YOUR TASK
Go through the listing below and output exactly the line with "criticalité (322, 927)", the line with "la révolution (399, 1093)", and each line between; omit the rest.

Start of DATA RECORDS

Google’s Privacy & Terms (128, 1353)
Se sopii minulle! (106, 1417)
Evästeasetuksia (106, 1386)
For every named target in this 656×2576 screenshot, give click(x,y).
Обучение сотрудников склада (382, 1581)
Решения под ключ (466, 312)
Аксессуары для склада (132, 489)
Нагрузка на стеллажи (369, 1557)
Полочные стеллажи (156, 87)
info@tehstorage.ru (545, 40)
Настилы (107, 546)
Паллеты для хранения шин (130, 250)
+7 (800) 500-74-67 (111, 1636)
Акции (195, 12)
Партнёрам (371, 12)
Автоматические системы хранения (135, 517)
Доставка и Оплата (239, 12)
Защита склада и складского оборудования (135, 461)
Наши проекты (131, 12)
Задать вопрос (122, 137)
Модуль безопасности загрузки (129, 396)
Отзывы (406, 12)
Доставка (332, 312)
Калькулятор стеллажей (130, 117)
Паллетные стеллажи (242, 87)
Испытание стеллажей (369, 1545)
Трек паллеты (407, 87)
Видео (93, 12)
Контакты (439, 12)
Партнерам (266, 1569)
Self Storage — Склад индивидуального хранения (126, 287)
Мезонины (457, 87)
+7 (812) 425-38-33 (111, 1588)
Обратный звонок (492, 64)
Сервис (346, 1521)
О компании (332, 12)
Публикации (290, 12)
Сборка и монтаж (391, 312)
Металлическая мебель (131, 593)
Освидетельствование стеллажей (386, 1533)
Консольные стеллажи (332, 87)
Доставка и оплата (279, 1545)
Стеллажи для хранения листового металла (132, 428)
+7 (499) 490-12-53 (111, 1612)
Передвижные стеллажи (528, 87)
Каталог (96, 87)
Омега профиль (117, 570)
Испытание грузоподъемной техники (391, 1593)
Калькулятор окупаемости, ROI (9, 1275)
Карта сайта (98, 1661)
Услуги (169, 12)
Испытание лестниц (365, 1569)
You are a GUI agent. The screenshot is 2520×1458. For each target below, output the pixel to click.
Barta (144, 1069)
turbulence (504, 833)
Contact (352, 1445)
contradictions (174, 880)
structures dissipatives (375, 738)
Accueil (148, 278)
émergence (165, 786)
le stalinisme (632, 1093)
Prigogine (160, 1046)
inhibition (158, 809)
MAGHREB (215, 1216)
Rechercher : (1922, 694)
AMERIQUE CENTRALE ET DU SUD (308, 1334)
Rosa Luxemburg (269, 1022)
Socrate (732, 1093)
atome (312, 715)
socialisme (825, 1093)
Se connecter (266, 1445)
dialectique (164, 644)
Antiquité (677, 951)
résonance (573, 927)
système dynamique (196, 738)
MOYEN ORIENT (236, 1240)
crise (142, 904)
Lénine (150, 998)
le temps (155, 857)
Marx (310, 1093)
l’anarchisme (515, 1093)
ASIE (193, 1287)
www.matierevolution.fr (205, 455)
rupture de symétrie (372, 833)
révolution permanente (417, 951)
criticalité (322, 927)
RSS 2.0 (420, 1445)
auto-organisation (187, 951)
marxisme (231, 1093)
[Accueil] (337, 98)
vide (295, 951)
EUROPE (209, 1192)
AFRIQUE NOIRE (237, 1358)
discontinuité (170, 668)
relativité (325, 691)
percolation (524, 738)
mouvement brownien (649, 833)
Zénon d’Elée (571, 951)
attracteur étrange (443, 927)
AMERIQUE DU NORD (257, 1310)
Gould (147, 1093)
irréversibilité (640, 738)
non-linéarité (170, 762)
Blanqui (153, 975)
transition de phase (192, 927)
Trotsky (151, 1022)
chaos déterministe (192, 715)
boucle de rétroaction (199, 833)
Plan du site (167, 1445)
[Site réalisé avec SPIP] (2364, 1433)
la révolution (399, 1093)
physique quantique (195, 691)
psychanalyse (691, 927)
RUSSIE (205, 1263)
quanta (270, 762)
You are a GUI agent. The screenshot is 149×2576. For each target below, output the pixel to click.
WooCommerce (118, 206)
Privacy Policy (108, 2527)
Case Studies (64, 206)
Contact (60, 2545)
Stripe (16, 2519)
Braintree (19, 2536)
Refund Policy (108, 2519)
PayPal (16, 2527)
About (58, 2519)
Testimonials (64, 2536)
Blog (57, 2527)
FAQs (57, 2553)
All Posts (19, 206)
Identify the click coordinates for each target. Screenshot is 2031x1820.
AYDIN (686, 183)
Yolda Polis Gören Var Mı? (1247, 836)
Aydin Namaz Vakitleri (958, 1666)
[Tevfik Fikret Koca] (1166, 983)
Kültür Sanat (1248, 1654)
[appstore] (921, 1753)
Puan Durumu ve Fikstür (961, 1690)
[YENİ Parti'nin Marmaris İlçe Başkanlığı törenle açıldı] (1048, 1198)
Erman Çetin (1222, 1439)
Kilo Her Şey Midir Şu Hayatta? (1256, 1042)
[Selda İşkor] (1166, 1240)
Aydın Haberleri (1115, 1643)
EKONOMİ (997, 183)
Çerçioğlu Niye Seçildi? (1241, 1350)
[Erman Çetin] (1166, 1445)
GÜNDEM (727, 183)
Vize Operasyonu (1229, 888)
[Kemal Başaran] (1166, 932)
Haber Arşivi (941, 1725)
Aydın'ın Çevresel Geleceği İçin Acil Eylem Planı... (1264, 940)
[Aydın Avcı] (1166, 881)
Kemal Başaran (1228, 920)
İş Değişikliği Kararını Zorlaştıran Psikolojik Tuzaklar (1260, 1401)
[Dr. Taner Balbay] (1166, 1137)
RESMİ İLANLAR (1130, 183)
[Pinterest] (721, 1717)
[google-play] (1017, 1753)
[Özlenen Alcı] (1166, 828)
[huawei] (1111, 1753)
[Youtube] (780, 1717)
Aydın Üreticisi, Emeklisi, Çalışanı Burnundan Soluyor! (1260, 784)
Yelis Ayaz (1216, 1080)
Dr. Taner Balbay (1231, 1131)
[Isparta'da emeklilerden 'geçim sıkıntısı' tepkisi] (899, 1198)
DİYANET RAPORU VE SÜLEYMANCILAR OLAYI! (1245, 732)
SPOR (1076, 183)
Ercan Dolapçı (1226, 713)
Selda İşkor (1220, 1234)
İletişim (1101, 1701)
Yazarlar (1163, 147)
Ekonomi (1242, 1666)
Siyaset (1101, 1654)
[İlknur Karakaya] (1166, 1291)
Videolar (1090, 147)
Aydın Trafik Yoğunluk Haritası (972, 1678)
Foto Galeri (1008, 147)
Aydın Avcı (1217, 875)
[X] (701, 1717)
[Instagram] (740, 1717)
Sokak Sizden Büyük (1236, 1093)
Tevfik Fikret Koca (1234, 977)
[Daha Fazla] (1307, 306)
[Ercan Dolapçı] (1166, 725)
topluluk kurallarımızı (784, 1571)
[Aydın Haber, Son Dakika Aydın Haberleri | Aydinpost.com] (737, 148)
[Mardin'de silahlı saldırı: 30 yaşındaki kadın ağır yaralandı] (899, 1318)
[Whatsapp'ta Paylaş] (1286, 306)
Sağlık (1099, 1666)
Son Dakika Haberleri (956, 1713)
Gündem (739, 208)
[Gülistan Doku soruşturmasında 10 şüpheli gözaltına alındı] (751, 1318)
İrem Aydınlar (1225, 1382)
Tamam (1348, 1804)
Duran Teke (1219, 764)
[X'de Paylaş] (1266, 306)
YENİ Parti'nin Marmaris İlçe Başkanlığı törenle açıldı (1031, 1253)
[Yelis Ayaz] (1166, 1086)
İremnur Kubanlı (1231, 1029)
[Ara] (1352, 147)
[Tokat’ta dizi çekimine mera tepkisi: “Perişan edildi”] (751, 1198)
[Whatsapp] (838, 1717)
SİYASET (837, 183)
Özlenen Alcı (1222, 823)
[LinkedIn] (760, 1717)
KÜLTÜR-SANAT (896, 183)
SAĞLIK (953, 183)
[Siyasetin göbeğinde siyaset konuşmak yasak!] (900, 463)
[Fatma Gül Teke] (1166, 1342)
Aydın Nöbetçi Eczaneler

End of DATA RECORDS

RESPONSE TO THIS TASK
criticalité (322, 927)
RSS 2.0 (420, 1445)
auto-organisation (187, 951)
marxisme (231, 1093)
[Accueil] (337, 98)
vide (295, 951)
EUROPE (209, 1192)
AFRIQUE NOIRE (237, 1358)
discontinuité (170, 668)
relativité (325, 691)
percolation (524, 738)
mouvement brownien (649, 833)
Zénon d’Elée (571, 951)
attracteur étrange (443, 927)
AMERIQUE DU NORD (257, 1310)
Gould (147, 1093)
irréversibilité (640, 738)
non-linéarité (170, 762)
Blanqui (153, 975)
transition de phase (192, 927)
Trotsky (151, 1022)
chaos déterministe (192, 715)
boucle de rétroaction (199, 833)
Plan du site (167, 1445)
[Site réalisé avec SPIP] (2364, 1433)
la révolution (399, 1093)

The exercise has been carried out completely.